*Problems to solve*.
1) Reproduce the passage of the Doctor Strange review that runs from "And to be honest, the" up to and including "of story progression.".
2) Write the next part of the Doctor Strange review, picking up after its final sentence.

*Reading passage*.
--

One of my only qualms with the film is something most moviegoers have become used to seeing from Marvel films; an uninteresting, or boring, villain. Though the antagonists made me see their power and the threat they afforded, I was left feeling somewhat underwhelmed during parts of the film. This changes near the second half, when Strange finally confronts the villain Kaecilius (played by Mads Mikkelsen), and he gains a few lines that actually explain his motivations, rather than through pure action and exposition. That being said, the way the writers handled the end confrontation was one of my favorites in film. To avoid spoiling the film too much, I’ll simply say it was a quite clever way to solve the conundrum of an infinitely powerful world eater, without becoming a “because movie” reason.
Now, one of the most impressive feats achieved was through the film’s visual sequences. Remember seeing Inception for the first time? That feeling of mind boggling confusion and satisfaction in seeing the world warp and twist on itself? Moments like that are littered throughout the entirety of Doctor Strange. Jumping from a super cosmic acid trip, to fighting inside a kaleidoscope of London, it manages to be a game of guessing what could happen next. These scenes probably take up the majority of the action and play heavily to films like Inception, and even Internet videos (there’s even a straight homage to the YouTube channel Cyriak). This being said, I do feel like it may be overwhelming to view in anything but 2-D, due to the very nature of the scale and design of the space-altering sequences.
And to be honest, the writing is likely even stronger than the visual effects for the film. Even the villains, who could have been somewhat more interesting, were still enough for me to be invested. It manages to balance the serious moments alongside small, naturally humorous moments, often at the same time. Interactions between Strange and Mordo (played by Chiwetel Ejiofor) act as natural foils for each other, without becoming clichéd or ham-fisted. Overall, it felt like everyone had a reason behind what they wanted, while not becoming too clean to the point of only convenience of story progression.

--

*Source data*.
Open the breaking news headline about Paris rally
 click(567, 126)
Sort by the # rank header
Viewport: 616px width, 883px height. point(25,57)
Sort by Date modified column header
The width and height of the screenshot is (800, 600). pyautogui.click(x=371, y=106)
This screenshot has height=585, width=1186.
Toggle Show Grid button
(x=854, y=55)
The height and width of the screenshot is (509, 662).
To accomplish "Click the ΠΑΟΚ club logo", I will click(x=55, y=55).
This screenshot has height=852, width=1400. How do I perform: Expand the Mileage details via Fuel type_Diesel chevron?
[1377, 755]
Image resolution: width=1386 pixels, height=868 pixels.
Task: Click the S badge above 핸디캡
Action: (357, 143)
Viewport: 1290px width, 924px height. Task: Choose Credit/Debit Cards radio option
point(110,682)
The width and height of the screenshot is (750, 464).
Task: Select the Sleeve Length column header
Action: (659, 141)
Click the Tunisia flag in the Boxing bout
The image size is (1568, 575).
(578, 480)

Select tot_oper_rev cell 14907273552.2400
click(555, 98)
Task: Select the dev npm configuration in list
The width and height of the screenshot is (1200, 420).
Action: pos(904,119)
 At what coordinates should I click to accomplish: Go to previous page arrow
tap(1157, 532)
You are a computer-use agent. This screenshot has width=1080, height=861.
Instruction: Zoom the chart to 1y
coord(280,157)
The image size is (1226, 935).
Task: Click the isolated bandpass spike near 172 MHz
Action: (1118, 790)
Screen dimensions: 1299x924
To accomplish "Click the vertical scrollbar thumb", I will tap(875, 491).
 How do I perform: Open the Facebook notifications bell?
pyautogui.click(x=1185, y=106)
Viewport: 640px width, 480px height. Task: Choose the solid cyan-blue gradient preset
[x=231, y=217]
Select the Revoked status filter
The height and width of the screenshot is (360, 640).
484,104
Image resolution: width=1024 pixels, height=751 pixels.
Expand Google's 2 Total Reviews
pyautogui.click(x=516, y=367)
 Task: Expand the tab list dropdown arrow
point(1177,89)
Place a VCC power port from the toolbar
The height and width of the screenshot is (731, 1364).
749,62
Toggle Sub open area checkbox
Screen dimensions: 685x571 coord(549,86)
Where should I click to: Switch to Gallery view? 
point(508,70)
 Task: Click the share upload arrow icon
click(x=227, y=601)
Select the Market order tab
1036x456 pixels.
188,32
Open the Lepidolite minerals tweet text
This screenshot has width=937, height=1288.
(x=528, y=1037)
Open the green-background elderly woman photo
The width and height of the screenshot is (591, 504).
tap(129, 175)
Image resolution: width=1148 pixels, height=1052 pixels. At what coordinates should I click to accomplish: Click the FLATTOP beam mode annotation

--

*Outputs by task*.
1)
And to be honest, the writing is likely even stronger than the visual effects for the film. Even the villains, who could have been somewhat more interesting, were still enough for me to be invested. It manages to balance the serious moments alongside small, naturally humorous moments, often at the same time. Interactions between Strange and Mordo (played by Chiwetel Ejiofor) act as natural foils for each other, without becoming clichéd or ham-fisted. Overall, it felt like everyone had a reason behind what they wanted, while not becoming too clean to the point of only convenience of story progression.

2)
And certainly one could bring up the outside production issues, such as the potential whitewashing of the Tilda Swinton character The Ancient One, who was originally a Tibetan monk, one should remember that this is an adaption, and not a replication of the comics. And while this does create problems outside of the context of the film, they do acknowledge that she’s not Asian; Mordo tells strange that she is a Celt who became a sorcerer many centuries ago, and found her way to Nepal, where the protagonists are based for most of the film. And even though things such as whitewashing the cast causes issues outside of the film, it still manages to handle such matters fairly well, albeit not a direct representation of the comic material, and keeps the story flowing without derailing.
One of the main things I ask myself after seeing any film are these two things; did I enjoy watching it, and am I still thinking about it later? I can certainly say I enjoyed it, and even though it is only a little while after seeing it, I’m still thinking about the potential of what will happen next, especially considering the revelation of the next villain he’ll have to face. And for those of you who want to know, don’t worry; we’ll be seeing more of the Sorcerer Supreme and his cloak of levitation beyond his own films very soon.